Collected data
───

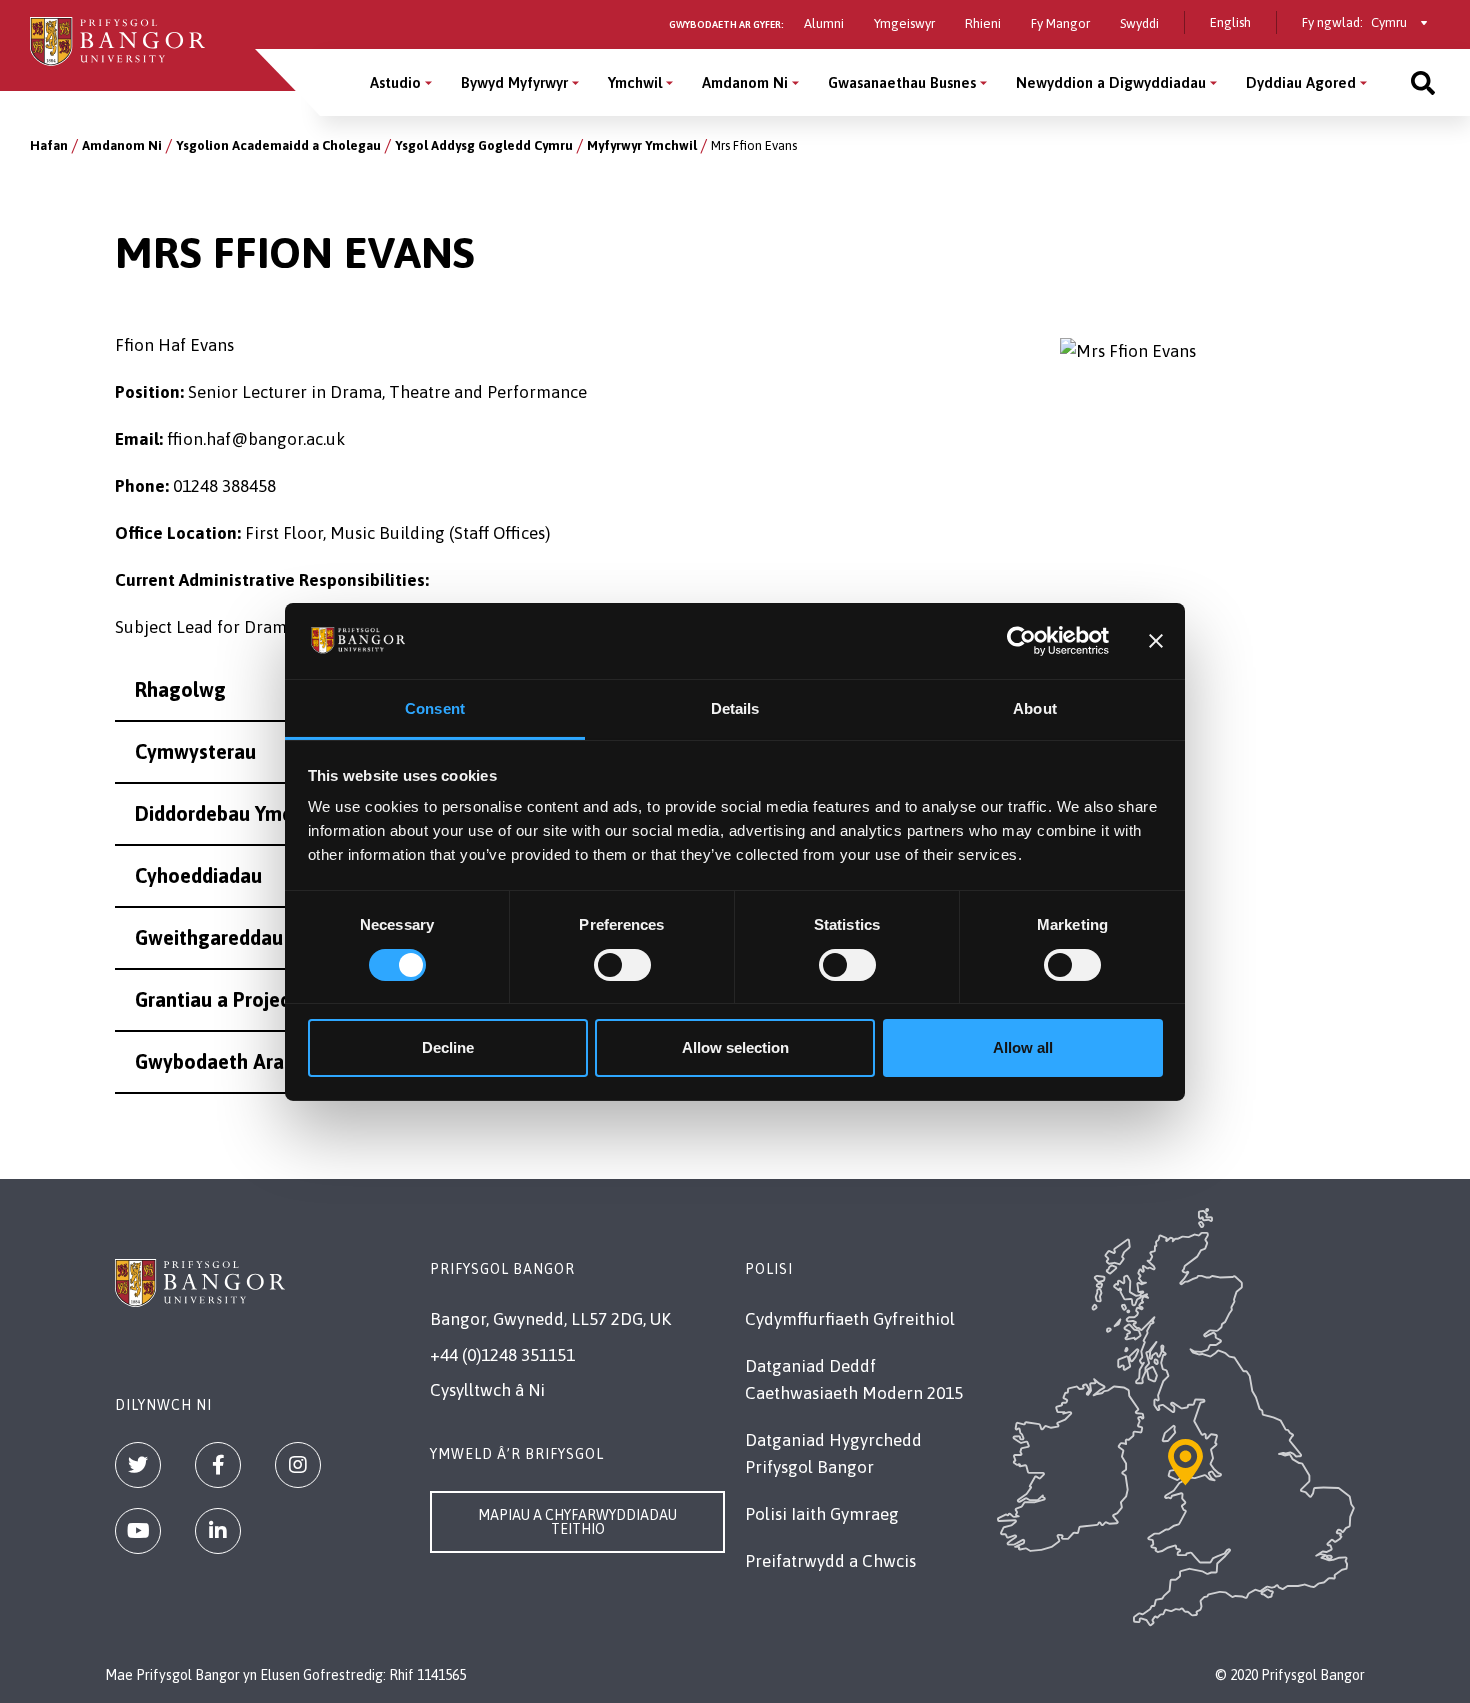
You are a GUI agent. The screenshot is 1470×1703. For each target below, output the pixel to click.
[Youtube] (138, 1531)
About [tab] (1035, 708)
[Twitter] (138, 1465)
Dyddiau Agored (1301, 82)
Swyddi (1139, 23)
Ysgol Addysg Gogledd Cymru (484, 145)
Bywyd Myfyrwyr (514, 82)
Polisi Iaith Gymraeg (822, 1514)
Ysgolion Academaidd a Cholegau (278, 145)
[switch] (622, 965)
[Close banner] (1156, 641)
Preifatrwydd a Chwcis (830, 1561)
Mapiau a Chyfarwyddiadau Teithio (577, 1522)
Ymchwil (635, 82)
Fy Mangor (1060, 23)
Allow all (1023, 1047)
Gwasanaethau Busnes (902, 82)
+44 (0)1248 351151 (502, 1355)
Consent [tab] (435, 708)
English (1230, 22)
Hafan (49, 145)
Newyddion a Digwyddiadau (1111, 82)
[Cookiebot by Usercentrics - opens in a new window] (1021, 641)
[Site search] (1423, 82)
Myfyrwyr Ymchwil (642, 145)
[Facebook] (218, 1465)
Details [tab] (735, 708)
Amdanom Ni (745, 82)
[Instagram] (298, 1465)
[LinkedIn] (218, 1531)
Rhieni (983, 23)
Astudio (395, 82)
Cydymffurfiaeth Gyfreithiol (850, 1319)
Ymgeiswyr (904, 23)
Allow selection (735, 1047)
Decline (448, 1047)
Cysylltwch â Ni (487, 1390)
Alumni (824, 23)
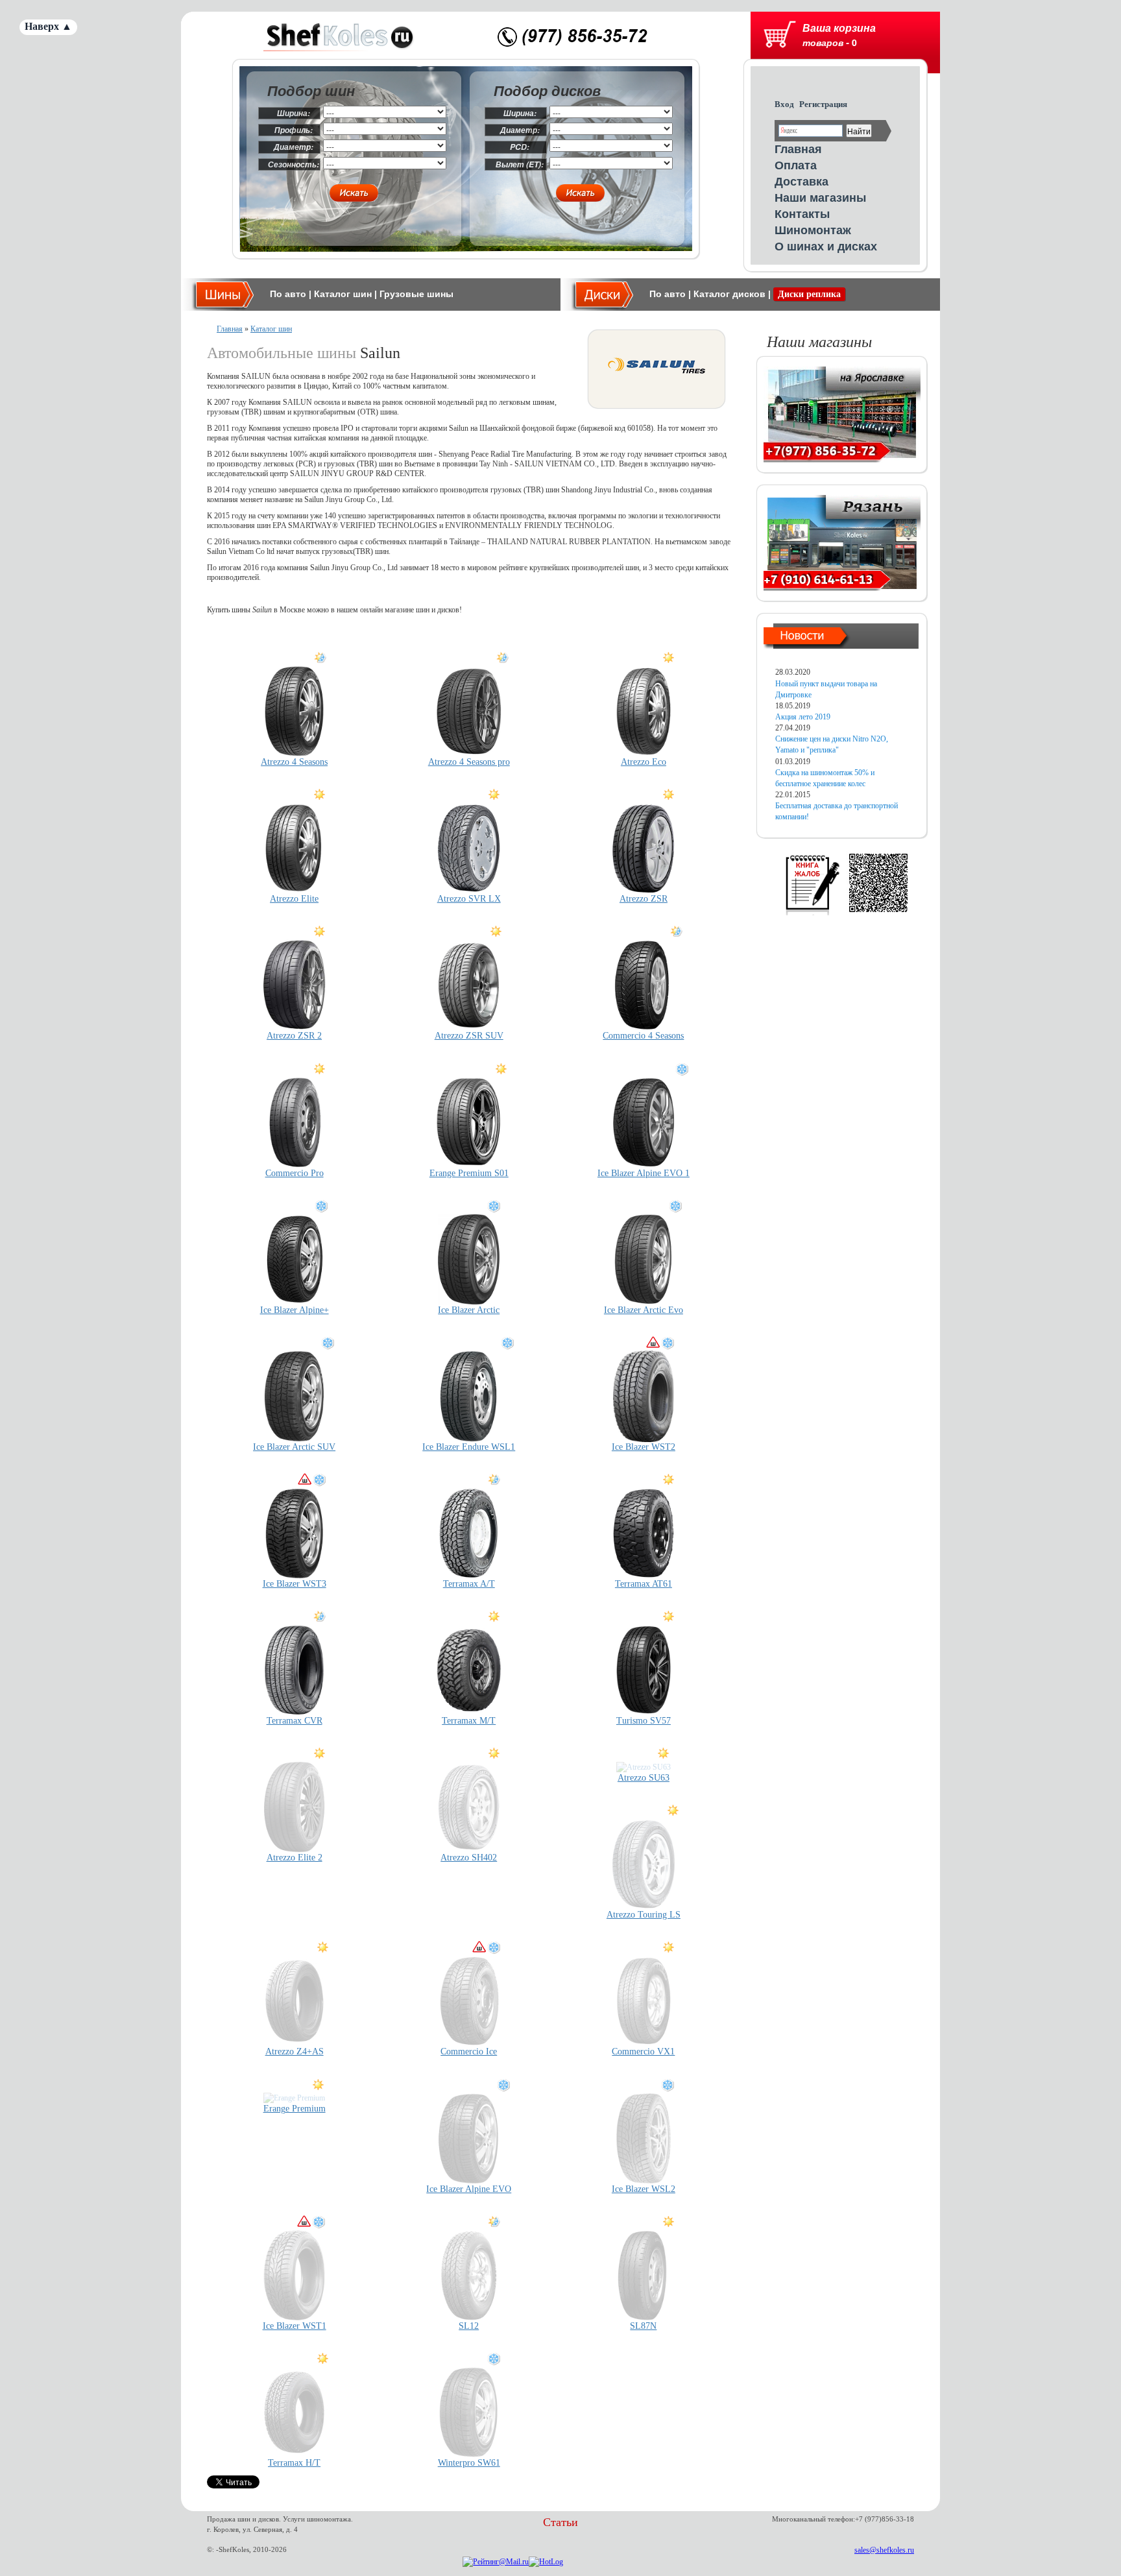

───

Only an exact copy of the records, free of images, belongs in the answer.

Solution to the exercise
You are a GUI agent. The screenshot is 1470×1703. For each target below, output the pixel to click.
[Youtube] (138, 1531)
About [tab] (1035, 708)
[Twitter] (138, 1465)
Dyddiau Agored (1301, 82)
Swyddi (1139, 23)
Ysgol Addysg Gogledd Cymru (484, 145)
Bywyd Myfyrwyr (514, 82)
Polisi Iaith Gymraeg (822, 1514)
Ysgolion Academaidd a Cholegau (278, 145)
[switch] (622, 965)
[Close banner] (1156, 641)
Preifatrwydd a Chwcis (830, 1561)
Mapiau a Chyfarwyddiadau Teithio (577, 1522)
Ymchwil (635, 82)
Fy Mangor (1060, 23)
Allow all (1023, 1047)
Gwasanaethau Busnes (902, 82)
+44 (0)1248 351151 (502, 1355)
Consent [tab] (435, 708)
English (1230, 22)
Hafan (49, 145)
Newyddion a Digwyddiadau (1111, 82)
[Cookiebot by Usercentrics - opens in a new window] (1021, 641)
[Site search] (1423, 82)
Myfyrwyr Ymchwil (642, 145)
[Facebook] (218, 1465)
Details [tab] (735, 708)
Amdanom Ni (745, 82)
[Instagram] (298, 1465)
[LinkedIn] (218, 1531)
Rhieni (983, 23)
Astudio (395, 82)
Cydymffurfiaeth Gyfreithiol (850, 1319)
Ymgeiswyr (904, 23)
Allow selection (735, 1047)
Decline (448, 1047)
Cysylltwch â Ni (487, 1390)
Alumni (824, 23)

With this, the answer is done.